Voorzitter. De tweede motie van de heer Van Haga moet ik ontraden. Die loopt vooruit op wat we nu gaan doen bij het opstellen van het definitief handelingskader. Bovendien is het ook vooral aan het RIVM om de internationale kennis, voor zover die ook vergelijkbaar is met de situatie in Nederland, te betrekken bij zijn advies aan ons. De situatie in het buitenland is vaak niet een-op-een vergelijkbaar met die in Nederland. Daarom is het van belang dat het RIVM voor ons interpreteert in welke mate dat moet worden meegenomen in de advieswaarden hier in Nederland. Ik ontraad dus de motie op stuk nr. 59.

Mevrouw Van Esch stelt in haar motie op stuk nr. 60 dat het lokaal bodembeleid niet mag verslechteren. Een lokale, hogere achtergrondwaarde omdat deze lokaal al hoger is, dat mag. Maar niet om de grond viezer te maken. Dus daarmee geeft het invulling aan het standstillbeginsel. Dat is ook het uitgangspunt van het Besluit bodemkwaliteit. Het standstillbeginsel blijft dus van toepassing. Dus ik laat het oordeel over de motie aan de Kamer.

Dan de motie van mevrouw Van Esch op stuk nr. 61. Het is niet aan mij om daar een oordeel over te geven, want er wordt gevraagd om een uitspraak van de Kamer. Ik kan dus niet anders dan de motie over te laten aan het oordeel van de Kamer. Ik kan daar geen oordeel over geven.

Voorzitter. De motie op stuk nr. 62 van de heer Ziengs verzoekt de regering de resultaten van het ringonderzoek zo snel mogelijk naar de Kamer te sturen. Ik laat deze motie graag over aan het oordeel van de Kamer. Ik zal u eind deze maand met een Kamerbrief over de resultaten informeren. We zullen de resultaten zo snel mogelijk sturen, nadat ze besproken zijn in de taskforce met alle betrokken partijen en de laboratoria zelf. Dus die tussenstap neem ik. Daarna komt het snel naar de Kamer toe. Deze motie krijgt dus oordeel Kamer.

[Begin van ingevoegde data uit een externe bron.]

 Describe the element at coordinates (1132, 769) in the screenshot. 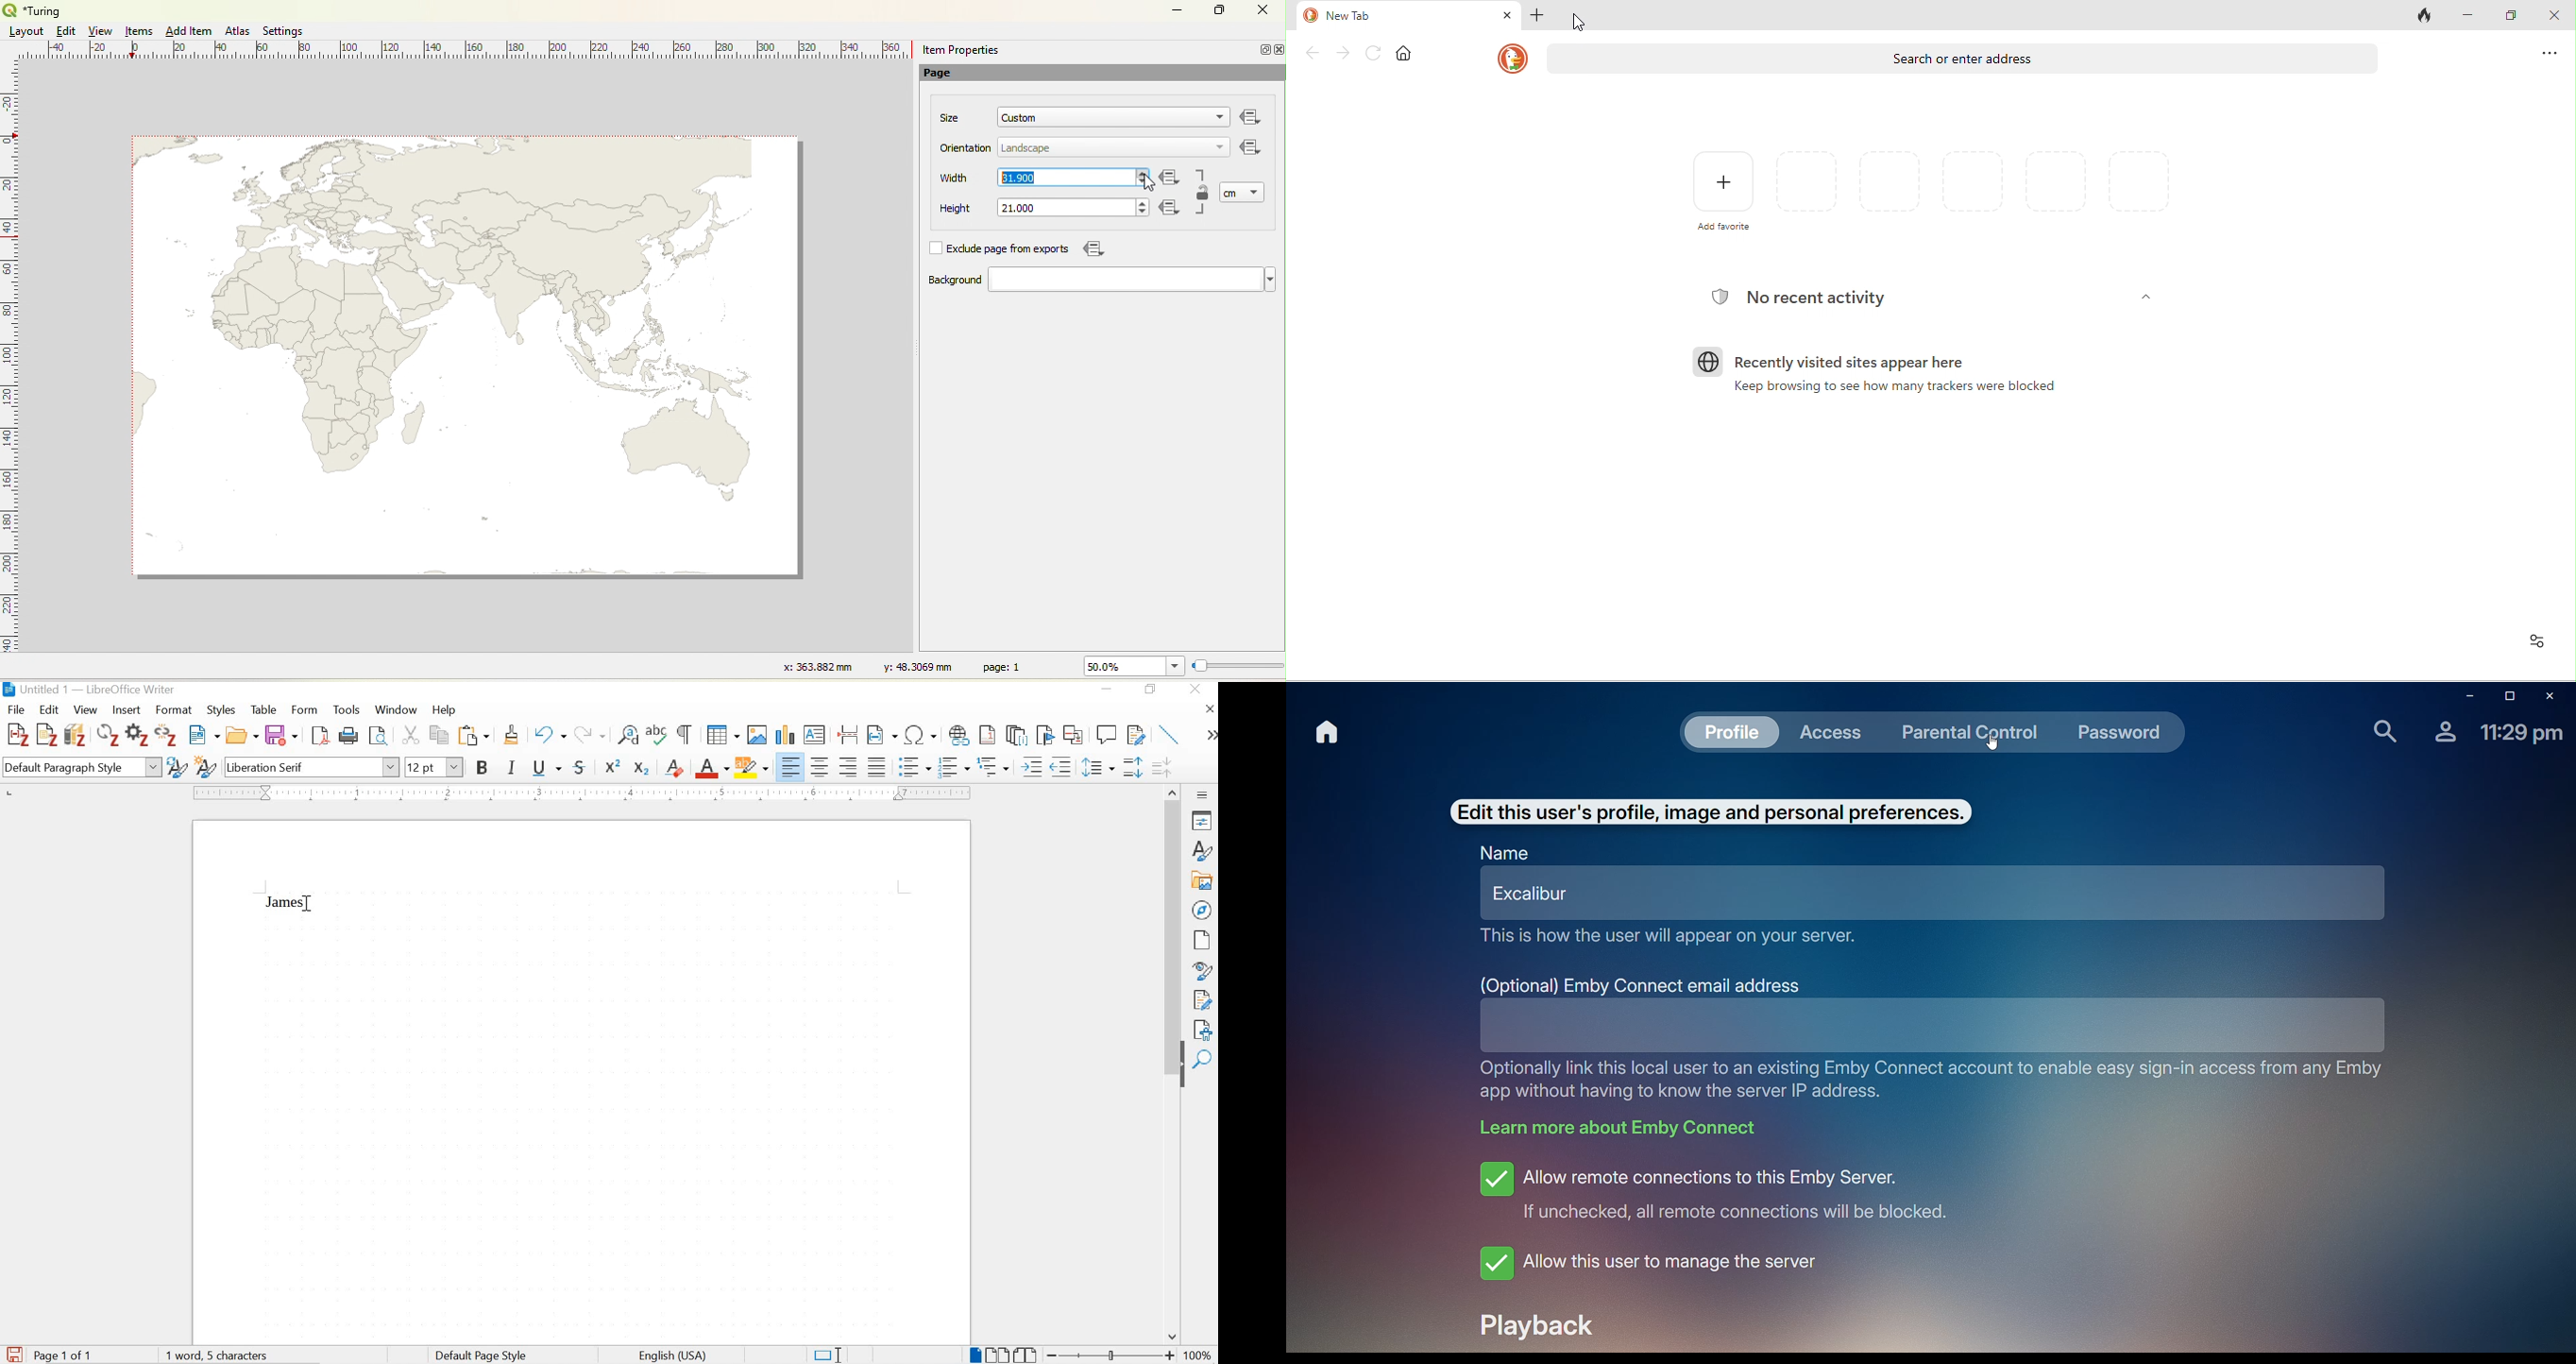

Dan had de heer Ziengs nog een vraag gesteld over innovaties. Het reinigen van grond is natuurlijk ook ontzettend belangrijk. Verschillende partijen starten nu met pilots voor het reinigen van grond. Ik ondersteun deze pilots ook, onder andere met kennis en expertise. Dus het punt van innovaties staat absoluut op de agenda.

De voorzitter:

Hiermee zijn wij aan het einde gekomen van dit VAO.

De beraadslaging wordt gesloten.

De voorzitter:

Stemmingen over de ingediende moties zullen aanstaande dinsdag plaatsvinden.